While it is true that the Romans were able to continue hating kings with all their hearts even as they spent all those post-Augustan centuries extemporizing themselves the offices of the emperors, giving us a fine model for crafting our own "leader and champion," they never had the benefit of a Constitution quite like ours, which for all its faults is fairly plain in its description of the President as an administrator, not a god. I am long past the Gore Vidalian trick of appealing to the misty fields of yon Republic, peace be upon her, but at the same time I find this constant need of our ostensible ruling class to find an appropriate vehicle for their sycophancy to be deeply degrading and thoroughly embarrassing. Well, I have always had to turn my head at the awkward moments in movies as well.

A Series of Oblique References

Newt Gingrich is bitching about paganism, which suggests that someone's Bohemian Grove invitation got lost in the mail. Someone call Alex Jones. Hot tip: It was the grays. Where is Whitley Streiber when you need him. Molech, Molech, Molech!

Anyway, follow the links to the Virginia Pilot article wherein the Right Reverend Mike Huckabee retells the charming Biblical tale of Thomas Jefferson and the beanstalk.

Sunday, June 07, 2009

American Snooty

Although it is a truth universally acknowledged that American Beauty is the worst movie ever made, one still, on occasion, runs across this sort of thing:

Perhaps the problem with this collaboration is that Sam Mendes' weaknesses as a director line up too perfectly with those of his screenwriters. Mendes is drawn to projects with a broad social scope, but his most memorable scenes are stand-alone lyrical moments, like the scene in American Beauty in which a plastic bag blows in the wind.
Lyrical, perhaps, like an embarrassingly overwrought folk anthem, but certainly not stand-alone. American Beauty's titanic moral and aesthetic pretensions hinge on those moments of blowing bag, filmed in inexplicably poor digital video, although what precisely the bag represents in the overburdened metaphoric schema of Mendes' minimum opus is unclear. Ah, if only we took time from our cluttered, harried, precarious emotional lives to contemplate . . . a plastic fucking bag, borne on a parking-lot breeze. It helps to be stoned.
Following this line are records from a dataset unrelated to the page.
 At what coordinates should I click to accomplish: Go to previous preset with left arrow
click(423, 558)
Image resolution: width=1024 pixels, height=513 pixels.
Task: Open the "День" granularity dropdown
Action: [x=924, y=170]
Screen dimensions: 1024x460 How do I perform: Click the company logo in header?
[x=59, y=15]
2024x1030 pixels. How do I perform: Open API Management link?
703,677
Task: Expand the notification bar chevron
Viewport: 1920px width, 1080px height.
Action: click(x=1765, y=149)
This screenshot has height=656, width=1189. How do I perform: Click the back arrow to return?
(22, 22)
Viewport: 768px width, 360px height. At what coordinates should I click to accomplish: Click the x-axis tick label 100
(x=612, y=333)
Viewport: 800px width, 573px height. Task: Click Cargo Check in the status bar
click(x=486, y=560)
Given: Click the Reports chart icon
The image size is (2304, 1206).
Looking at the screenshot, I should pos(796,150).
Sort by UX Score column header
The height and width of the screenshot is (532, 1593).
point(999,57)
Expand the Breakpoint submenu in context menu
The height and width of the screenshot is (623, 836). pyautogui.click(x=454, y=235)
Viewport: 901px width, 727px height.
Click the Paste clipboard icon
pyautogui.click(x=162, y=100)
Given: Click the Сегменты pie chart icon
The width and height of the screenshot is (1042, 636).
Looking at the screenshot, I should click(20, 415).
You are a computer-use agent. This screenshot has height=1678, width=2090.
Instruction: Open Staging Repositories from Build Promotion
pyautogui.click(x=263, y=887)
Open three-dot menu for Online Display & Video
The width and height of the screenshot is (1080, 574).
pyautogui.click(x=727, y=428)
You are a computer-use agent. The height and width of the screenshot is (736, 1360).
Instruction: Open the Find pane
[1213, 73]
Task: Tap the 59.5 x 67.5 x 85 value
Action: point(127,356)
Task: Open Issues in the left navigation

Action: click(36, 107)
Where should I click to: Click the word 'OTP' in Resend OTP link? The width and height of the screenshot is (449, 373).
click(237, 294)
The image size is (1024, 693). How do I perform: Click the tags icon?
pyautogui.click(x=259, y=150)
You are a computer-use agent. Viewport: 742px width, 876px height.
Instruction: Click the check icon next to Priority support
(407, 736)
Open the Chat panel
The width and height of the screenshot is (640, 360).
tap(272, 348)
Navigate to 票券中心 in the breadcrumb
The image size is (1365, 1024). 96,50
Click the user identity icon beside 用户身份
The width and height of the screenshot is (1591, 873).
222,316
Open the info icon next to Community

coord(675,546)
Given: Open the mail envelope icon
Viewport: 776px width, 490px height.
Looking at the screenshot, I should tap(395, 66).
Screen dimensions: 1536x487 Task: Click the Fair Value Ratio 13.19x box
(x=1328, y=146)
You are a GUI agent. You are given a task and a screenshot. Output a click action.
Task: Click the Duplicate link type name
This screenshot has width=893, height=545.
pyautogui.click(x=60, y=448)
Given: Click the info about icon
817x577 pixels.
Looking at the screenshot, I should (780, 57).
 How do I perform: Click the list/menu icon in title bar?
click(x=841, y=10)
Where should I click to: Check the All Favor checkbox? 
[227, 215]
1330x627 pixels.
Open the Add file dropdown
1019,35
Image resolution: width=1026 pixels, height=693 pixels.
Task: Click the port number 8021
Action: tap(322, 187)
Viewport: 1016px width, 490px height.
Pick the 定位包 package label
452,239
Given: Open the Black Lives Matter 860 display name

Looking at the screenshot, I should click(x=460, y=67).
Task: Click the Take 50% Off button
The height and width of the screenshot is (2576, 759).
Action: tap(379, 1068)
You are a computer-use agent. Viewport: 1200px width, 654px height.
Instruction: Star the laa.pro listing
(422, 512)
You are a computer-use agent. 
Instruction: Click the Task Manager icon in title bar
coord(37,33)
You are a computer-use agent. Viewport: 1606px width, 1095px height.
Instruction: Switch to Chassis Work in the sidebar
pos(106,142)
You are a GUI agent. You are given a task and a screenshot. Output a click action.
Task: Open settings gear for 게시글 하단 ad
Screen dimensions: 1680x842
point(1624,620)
Aside from the auteur's own obvious confusion about what, if anything, the moment means, the plain problem emerges: a badly-filmed plastic bag blowing around in front of a wall is ugly, stupid, and unredemptive. Film, literature, and photography have long found startling beauty in the weeds growing through the cracks, so to speak, but this is emphatically not that. It is instead a scene of such utter banality that it finally does succeed as a metaphor, just not the metaphor its creator intended. It is a metaphor for a banal, exhausted, strip-mined movie, something so totally plain and commonplace that not even an honest-to-god stoner would take it for anything more significant.

I do, however, agree with Dana Stevens, that Dave Eggers blows.